## [What you have to do]
Repeat exactly the lines of the material below that run from the "Playbooks (231, 2158)" line to the "Događaji (49, 381)" line, including both, and do not carry over any pictures.
-----
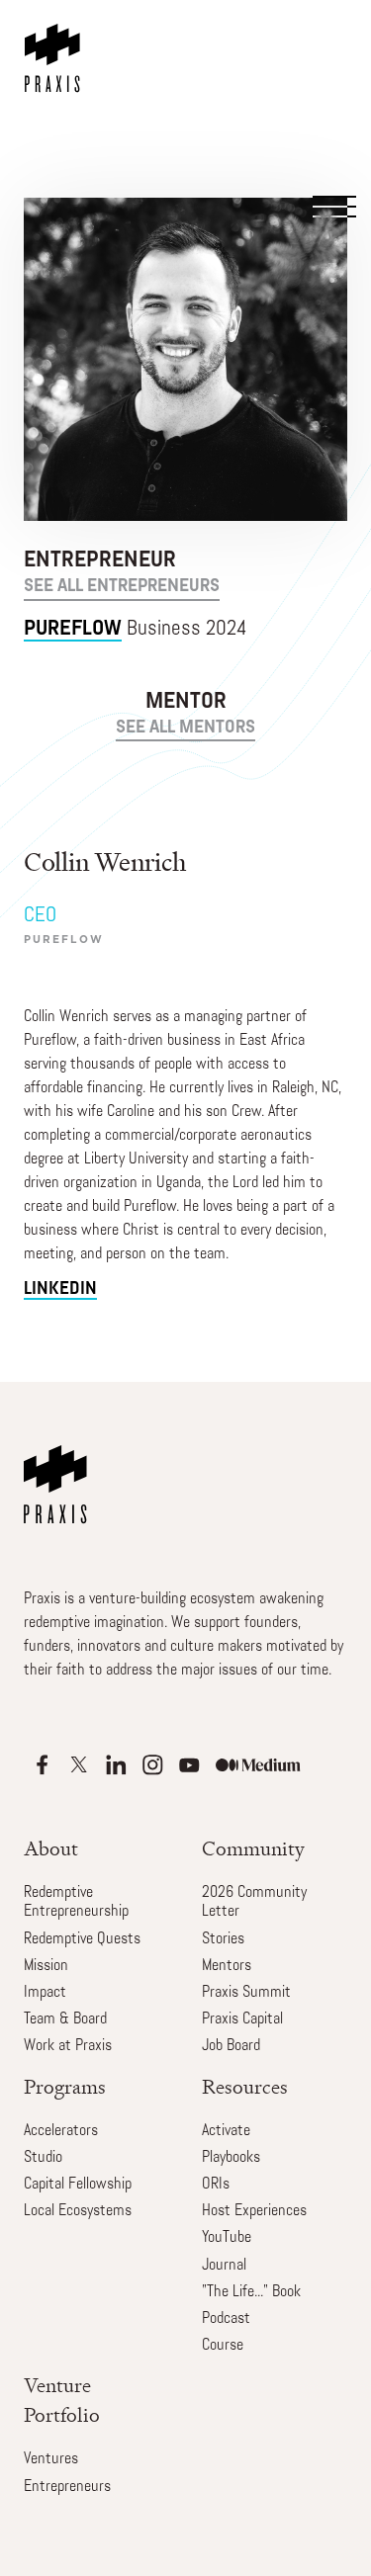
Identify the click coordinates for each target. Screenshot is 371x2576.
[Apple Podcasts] (42, 1765)
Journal (224, 2266)
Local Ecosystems (78, 2211)
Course (222, 2346)
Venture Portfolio (62, 2400)
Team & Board (65, 2019)
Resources (245, 2087)
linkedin (60, 1289)
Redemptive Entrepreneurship (76, 1902)
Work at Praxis (68, 2046)
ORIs (216, 2184)
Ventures (51, 2459)
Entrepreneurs (67, 2487)
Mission (46, 1966)
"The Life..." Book (251, 2292)
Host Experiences (254, 2211)
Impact (45, 1993)
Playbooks (231, 2158)
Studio (43, 2158)
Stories (223, 1939)
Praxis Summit (246, 1993)
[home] (56, 46)
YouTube (226, 2238)
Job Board (231, 2046)
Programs (65, 2087)
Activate (226, 2131)
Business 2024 (135, 629)
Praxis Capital (242, 2019)
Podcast (226, 2319)
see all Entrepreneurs (122, 587)
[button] (332, 100)
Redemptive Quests (82, 1939)
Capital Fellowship (78, 2184)
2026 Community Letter (254, 1902)
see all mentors (185, 728)
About (51, 1849)
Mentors (226, 1966)
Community (253, 1849)
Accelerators (61, 2131)
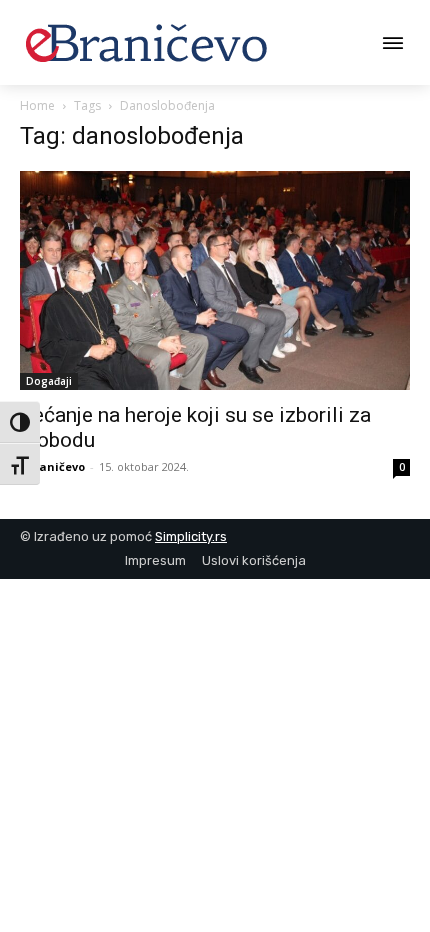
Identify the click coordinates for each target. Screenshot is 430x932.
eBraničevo (52, 466)
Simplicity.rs (191, 536)
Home (37, 105)
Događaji (49, 381)
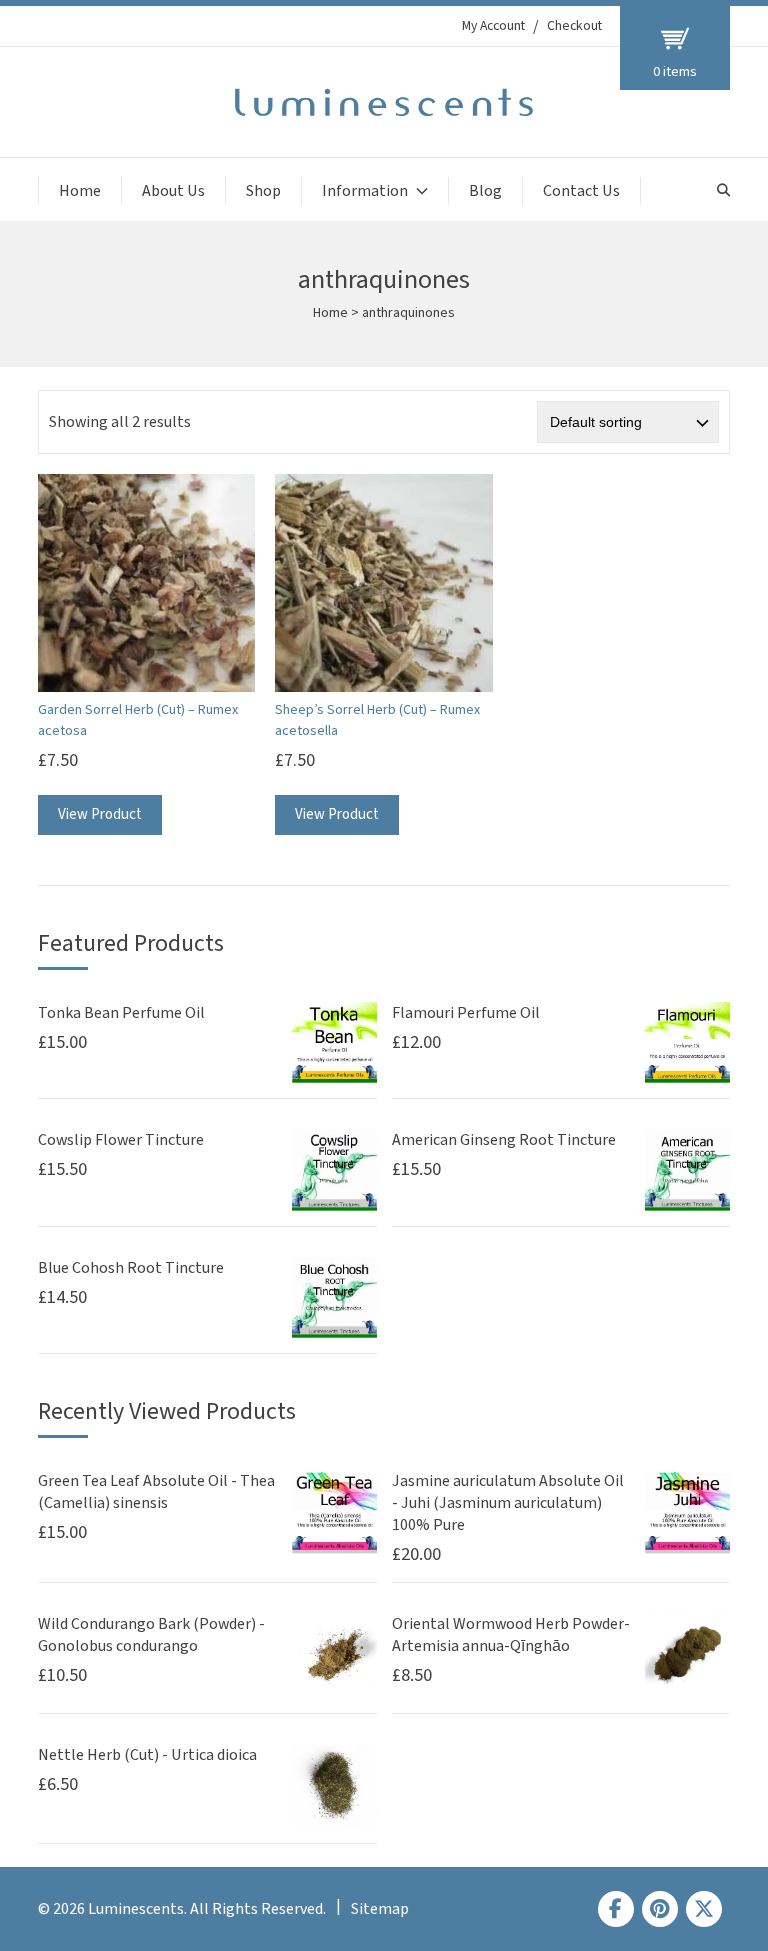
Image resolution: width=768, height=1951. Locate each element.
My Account (493, 26)
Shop (263, 191)
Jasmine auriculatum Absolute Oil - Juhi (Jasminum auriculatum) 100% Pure (508, 1503)
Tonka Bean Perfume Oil (121, 1013)
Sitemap (380, 1909)
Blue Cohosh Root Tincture (131, 1268)
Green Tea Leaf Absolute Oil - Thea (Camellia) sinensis (156, 1492)
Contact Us (581, 191)
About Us (173, 191)
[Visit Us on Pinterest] (660, 1909)
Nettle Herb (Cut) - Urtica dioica (147, 1755)
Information (365, 191)
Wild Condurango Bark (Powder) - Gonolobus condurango (151, 1635)
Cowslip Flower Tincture (121, 1140)
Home (80, 191)
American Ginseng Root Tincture (504, 1140)
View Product (100, 814)
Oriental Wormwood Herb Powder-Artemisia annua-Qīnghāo (511, 1635)
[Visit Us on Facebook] (616, 1909)
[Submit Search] (723, 190)
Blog (485, 191)
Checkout (574, 26)
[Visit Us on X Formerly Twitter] (704, 1909)
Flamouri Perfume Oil (466, 1013)
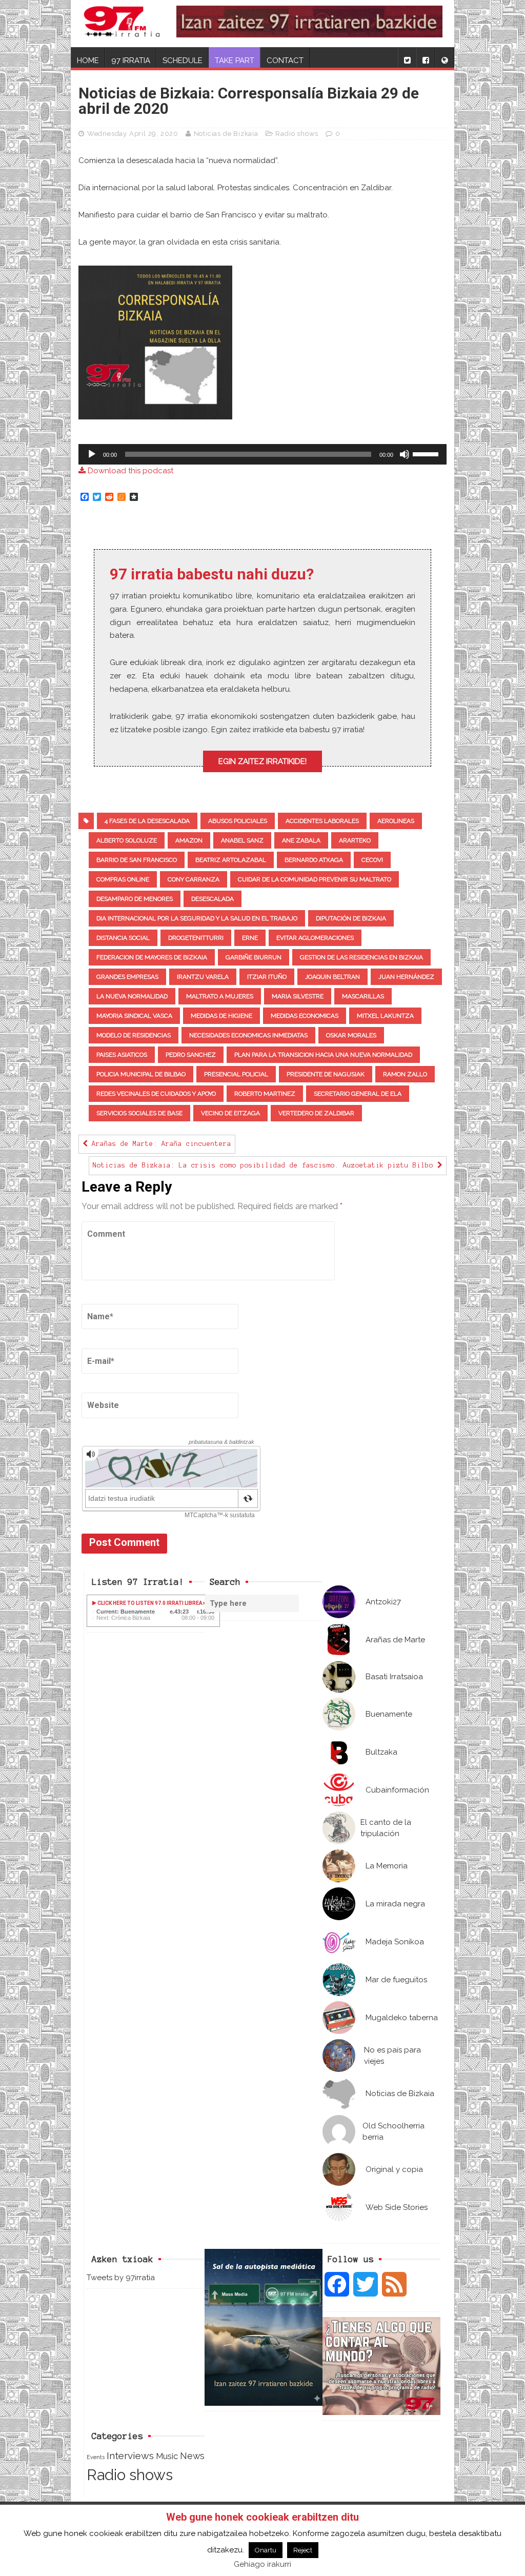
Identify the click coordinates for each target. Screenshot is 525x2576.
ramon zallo (405, 1074)
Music (167, 2456)
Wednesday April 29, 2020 (132, 133)
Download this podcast (129, 470)
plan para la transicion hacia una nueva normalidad (323, 1054)
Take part (234, 60)
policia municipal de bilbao (141, 1074)
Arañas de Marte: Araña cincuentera (159, 1144)
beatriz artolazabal (230, 859)
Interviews (130, 2456)
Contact (285, 60)
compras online (122, 879)
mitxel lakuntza (385, 1015)
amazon (189, 840)
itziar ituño (267, 976)
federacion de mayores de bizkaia (151, 957)
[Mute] (404, 454)
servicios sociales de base (139, 1113)
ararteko (355, 840)
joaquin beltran (332, 976)
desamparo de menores (134, 898)
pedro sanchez (191, 1054)
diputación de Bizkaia (351, 918)
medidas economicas (304, 1015)
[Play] (92, 454)
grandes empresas (127, 976)
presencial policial (236, 1074)
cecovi (372, 859)
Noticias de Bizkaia (226, 133)
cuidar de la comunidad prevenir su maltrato (314, 879)
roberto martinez (264, 1093)
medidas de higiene (221, 1015)
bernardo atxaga (314, 859)
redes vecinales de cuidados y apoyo (156, 1093)
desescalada (212, 898)
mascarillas (363, 996)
-----
## [Exercise result]
Playbooks (231, 2158)
Studio (43, 2158)
Stories (223, 1939)
Praxis Summit (246, 1993)
[home] (56, 46)
YouTube (226, 2238)
Job Board (231, 2046)
Programs (65, 2087)
Activate (226, 2131)
Business 2024 (135, 629)
Praxis Capital (242, 2019)
Podcast (226, 2319)
see all Entrepreneurs (122, 587)
[button] (332, 100)
Redemptive Quests (82, 1939)
Capital Fellowship (78, 2184)
2026 Community Letter (254, 1902)
see all mentors (185, 728)
About (51, 1849)
Mentors (226, 1966)
Community (253, 1849)
Accelerators (61, 2131)
Identify the click coordinates for each target. Screenshot is 430x932.
eBraničevo (52, 466)
Simplicity.rs (191, 536)
Home (37, 105)
Događaji (49, 381)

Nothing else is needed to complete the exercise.